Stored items
※ ※ ※
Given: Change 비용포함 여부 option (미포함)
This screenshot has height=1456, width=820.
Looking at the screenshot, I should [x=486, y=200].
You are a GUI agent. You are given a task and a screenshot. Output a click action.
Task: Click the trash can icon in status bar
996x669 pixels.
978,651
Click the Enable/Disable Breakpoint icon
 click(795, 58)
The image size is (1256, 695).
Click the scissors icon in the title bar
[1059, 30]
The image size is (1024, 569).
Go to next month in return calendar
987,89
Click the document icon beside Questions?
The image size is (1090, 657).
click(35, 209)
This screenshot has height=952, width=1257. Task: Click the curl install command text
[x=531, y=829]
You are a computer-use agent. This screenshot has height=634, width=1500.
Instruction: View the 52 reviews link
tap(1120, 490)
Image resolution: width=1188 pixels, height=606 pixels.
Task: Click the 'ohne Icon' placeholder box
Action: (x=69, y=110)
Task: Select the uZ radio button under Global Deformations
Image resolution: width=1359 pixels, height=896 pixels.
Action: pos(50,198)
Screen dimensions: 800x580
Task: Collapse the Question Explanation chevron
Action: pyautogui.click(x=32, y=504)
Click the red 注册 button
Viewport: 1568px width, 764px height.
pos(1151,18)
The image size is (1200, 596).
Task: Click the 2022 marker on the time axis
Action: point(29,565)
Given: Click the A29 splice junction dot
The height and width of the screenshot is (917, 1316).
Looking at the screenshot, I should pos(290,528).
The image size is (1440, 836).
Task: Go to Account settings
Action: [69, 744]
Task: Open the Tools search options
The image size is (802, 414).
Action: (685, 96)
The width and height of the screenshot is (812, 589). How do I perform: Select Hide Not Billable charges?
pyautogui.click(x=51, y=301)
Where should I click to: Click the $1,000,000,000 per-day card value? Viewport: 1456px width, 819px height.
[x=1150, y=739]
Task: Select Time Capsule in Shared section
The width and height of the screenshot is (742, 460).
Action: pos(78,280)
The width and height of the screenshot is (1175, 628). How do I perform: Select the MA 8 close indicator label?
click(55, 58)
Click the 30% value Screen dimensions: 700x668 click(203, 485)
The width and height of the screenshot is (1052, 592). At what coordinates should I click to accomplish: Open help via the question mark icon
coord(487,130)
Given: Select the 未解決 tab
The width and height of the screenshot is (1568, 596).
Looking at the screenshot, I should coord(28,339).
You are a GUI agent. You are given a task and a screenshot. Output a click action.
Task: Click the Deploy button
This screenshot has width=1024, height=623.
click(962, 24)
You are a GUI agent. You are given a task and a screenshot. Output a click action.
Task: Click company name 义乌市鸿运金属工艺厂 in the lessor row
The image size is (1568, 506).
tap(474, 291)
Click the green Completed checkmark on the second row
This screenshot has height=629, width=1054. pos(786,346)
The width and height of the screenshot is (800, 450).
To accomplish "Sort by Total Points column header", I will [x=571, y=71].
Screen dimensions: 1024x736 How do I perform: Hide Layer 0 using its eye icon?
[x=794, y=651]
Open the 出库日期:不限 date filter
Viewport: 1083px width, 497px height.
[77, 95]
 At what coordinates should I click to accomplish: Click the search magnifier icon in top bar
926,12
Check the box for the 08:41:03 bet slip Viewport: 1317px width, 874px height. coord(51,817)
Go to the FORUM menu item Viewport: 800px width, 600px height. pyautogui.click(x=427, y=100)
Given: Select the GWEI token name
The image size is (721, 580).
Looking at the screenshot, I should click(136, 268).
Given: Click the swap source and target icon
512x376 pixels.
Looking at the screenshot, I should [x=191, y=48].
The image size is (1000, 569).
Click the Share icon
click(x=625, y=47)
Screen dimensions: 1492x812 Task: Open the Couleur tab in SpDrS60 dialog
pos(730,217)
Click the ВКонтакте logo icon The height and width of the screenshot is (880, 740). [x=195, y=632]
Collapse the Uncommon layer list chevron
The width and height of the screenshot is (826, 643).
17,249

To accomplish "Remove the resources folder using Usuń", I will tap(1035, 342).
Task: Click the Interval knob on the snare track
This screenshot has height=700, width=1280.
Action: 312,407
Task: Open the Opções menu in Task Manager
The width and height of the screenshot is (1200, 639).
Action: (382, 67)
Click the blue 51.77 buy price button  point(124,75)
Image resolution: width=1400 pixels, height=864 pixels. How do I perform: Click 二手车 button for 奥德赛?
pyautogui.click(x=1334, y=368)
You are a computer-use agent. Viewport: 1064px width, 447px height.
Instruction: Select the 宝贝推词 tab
※ ※ ※
[Task description]
Give back the entries above exactly as they are, from their first line through the line that contains "Click the 30%", both included, with nothing else.

[Your response]
Given: Change 비용포함 여부 option (미포함)
This screenshot has height=1456, width=820.
Looking at the screenshot, I should [x=486, y=200].
You are a GUI agent. You are given a task and a screenshot. Output a click action.
Task: Click the trash can icon in status bar
996x669 pixels.
978,651
Click the Enable/Disable Breakpoint icon
 click(795, 58)
The image size is (1256, 695).
Click the scissors icon in the title bar
[1059, 30]
The image size is (1024, 569).
Go to next month in return calendar
987,89
Click the document icon beside Questions?
The image size is (1090, 657).
click(35, 209)
This screenshot has height=952, width=1257. Task: Click the curl install command text
[x=531, y=829]
You are a computer-use agent. This screenshot has height=634, width=1500.
Instruction: View the 52 reviews link
tap(1120, 490)
Image resolution: width=1188 pixels, height=606 pixels.
Task: Click the 'ohne Icon' placeholder box
Action: (x=69, y=110)
Task: Select the uZ radio button under Global Deformations
Image resolution: width=1359 pixels, height=896 pixels.
Action: pos(50,198)
Screen dimensions: 800x580
Task: Collapse the Question Explanation chevron
Action: pyautogui.click(x=32, y=504)
Click the red 注册 button
Viewport: 1568px width, 764px height.
pos(1151,18)
The image size is (1200, 596).
Task: Click the 2022 marker on the time axis
Action: point(29,565)
Given: Click the A29 splice junction dot
The height and width of the screenshot is (917, 1316).
Looking at the screenshot, I should pos(290,528).
The image size is (1440, 836).
Task: Go to Account settings
Action: [69, 744]
Task: Open the Tools search options
The image size is (802, 414).
Action: (685, 96)
The width and height of the screenshot is (812, 589). How do I perform: Select Hide Not Billable charges?
pyautogui.click(x=51, y=301)
Where should I click to: Click the $1,000,000,000 per-day card value? Viewport: 1456px width, 819px height.
[x=1150, y=739]
Task: Select Time Capsule in Shared section
The width and height of the screenshot is (742, 460).
Action: pos(78,280)
The width and height of the screenshot is (1175, 628). How do I perform: Select the MA 8 close indicator label?
click(55, 58)
Click the 30% value Screen dimensions: 700x668 click(203, 485)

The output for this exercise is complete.